こころの証拠

 冒頭にこう述べると恐らく面食らうであろうが、失礼をお許しいただきたい。  

 我々の長年の乳幼児研究から分かってきたことは、「こころ」の本質は「行為の反照性」にあると言うことである。  

 たぶん多くの読者の方はこう言っても「何を言っているのか分からない」と言うに違いない。  

 そこで、その含意について説明してゆくことにする。  

 「自己」と言う意味と「意識」と言う意味を同じだと仮定しよう。  

 赤ちゃんは初めのうち、本能的に限られた行動しかせず、自分で自分の心や行動に縛りをかけることはない。  

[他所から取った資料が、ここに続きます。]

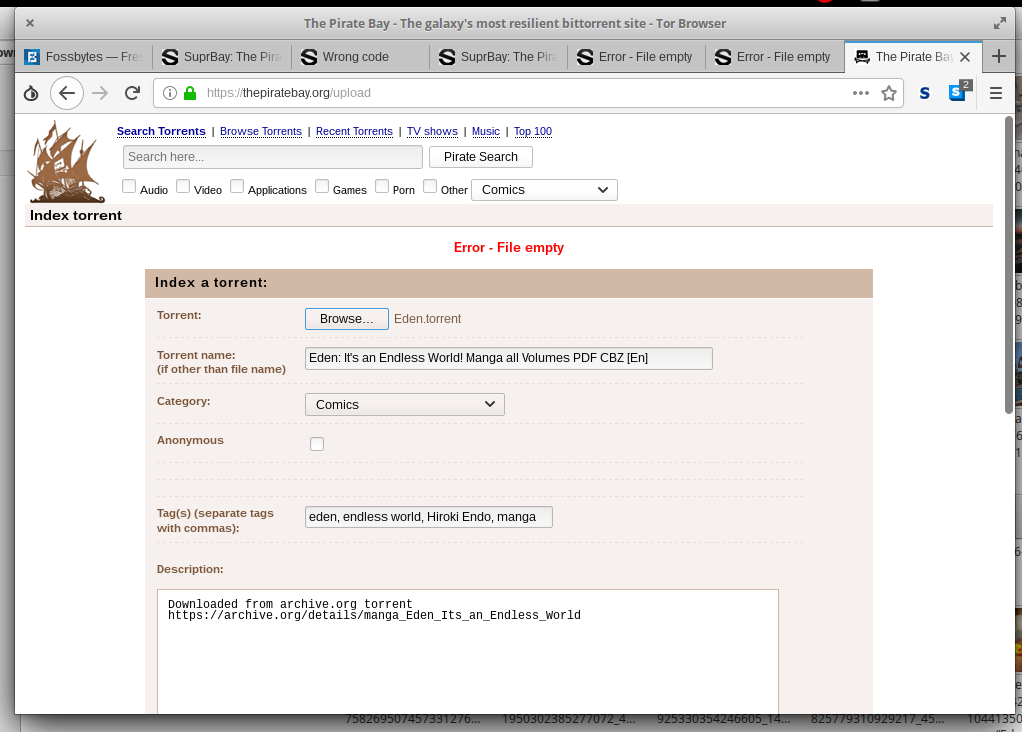This screenshot has width=1022, height=732.
Task: Click the Browse... file button
Action: (346, 319)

 しかし、親の行為による赤ちゃんの行為の行動的ないし言語的な禁止や促進を赤ちゃんはいずれ覚え、内面化する。    

 これが能動的に赤ちゃん自身の心の中で自律的に働くようになること、言い換えると内面化された親の命によって自分をコントロールの対象として見るようになること、それが意識の始まりであり、自己の誕生だと言うことである。言い換えると、「意識」とは「(それだけならアフォーダンスに見るように認知ではなく)認識すること=意図(意思)すること=(たとい見かけ上はそう見えなくても)工夫できること(存在が結節化すること:ピアジェの用語で言うシェマの調節/このことからも分かるように意味の受容と行為は本質的には同じで区別できない(「させられ行為」と「行為」程度の違いしかない。ゆえに頭の回転の速いひとと言うのは、「させられ行為」がその時点ですでに「行為」になっているひとのことを言うのであろう))」と言えよう。  

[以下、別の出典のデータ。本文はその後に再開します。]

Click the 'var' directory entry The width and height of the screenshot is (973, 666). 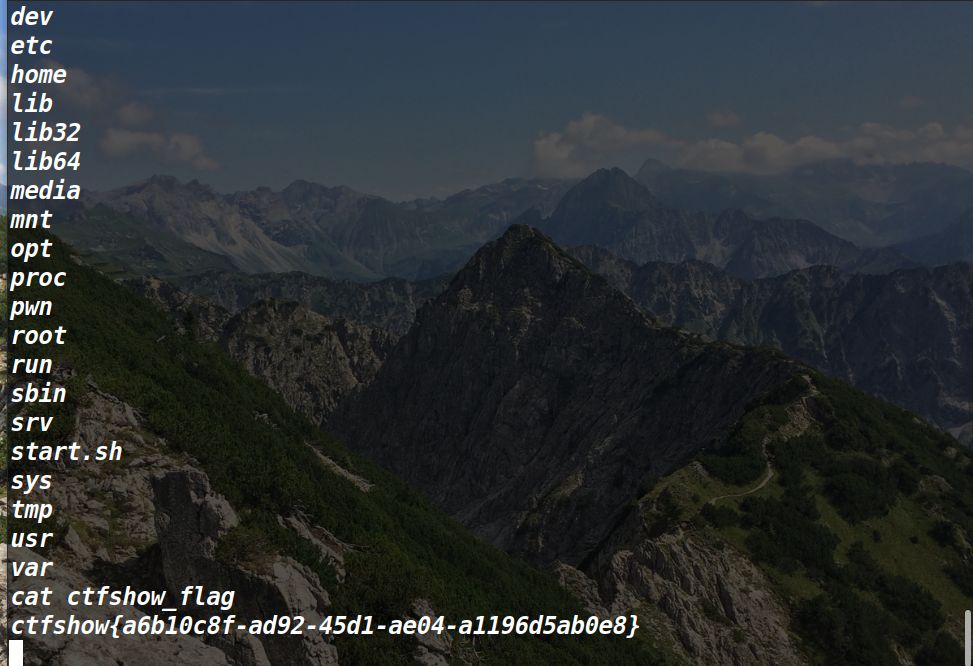pyautogui.click(x=32, y=568)
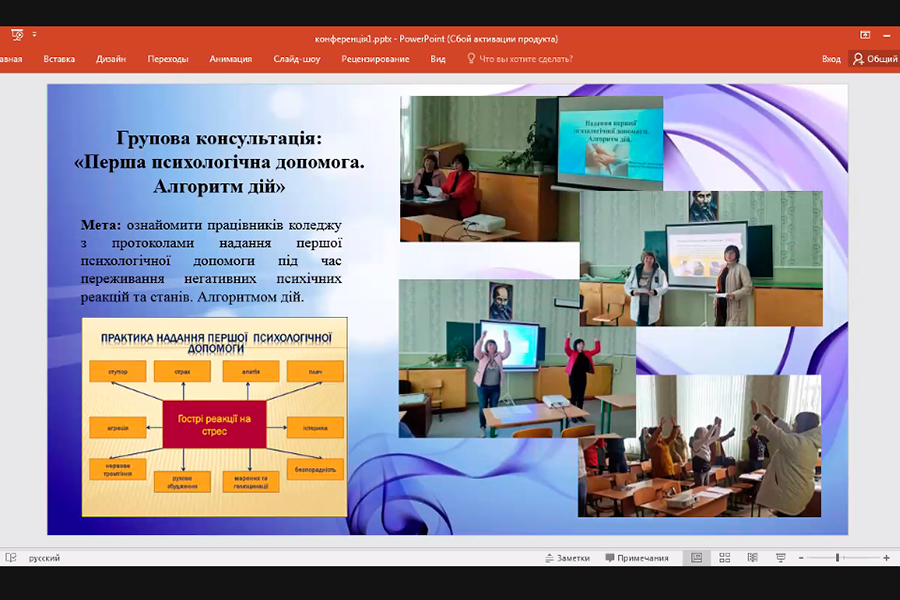The width and height of the screenshot is (900, 600).
Task: Click the spell check book icon
Action: 10,558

 要するに、自己とは他人のハンドリングの内在化および自律化のことを言う訳である。このことを一言で言おうとすると、冒頭にある通りの「反照性(内面化された自他の関係性)」と言う言葉になるのである。

 もっと正確に突き詰めると、それは「存在のビルトイン」と言えよう。 

 もっと具体的に理解しやすい言葉で言うと、「物事-受け」の連鎖が意識なり自己の存在証拠になる、と言うことである。  

 この観点から見ると、「動物にもこころはあるのか」とか「自分の子どものこころの発達具合はどうか」と言う問題も対象をよくよく観察していれば分かるだろう、と言うことである。おそらく、「要求行動」のできる存在にはみな心があるのであろう。なぜなら、それは「対他性」を前提する。  

 そう考えると、「人間」と言う言葉の意味の適切さに感服するとともに、マルクスの「言語と意識は同い年」と言うテーゼがいかにピンボケなのかが分かるだろう。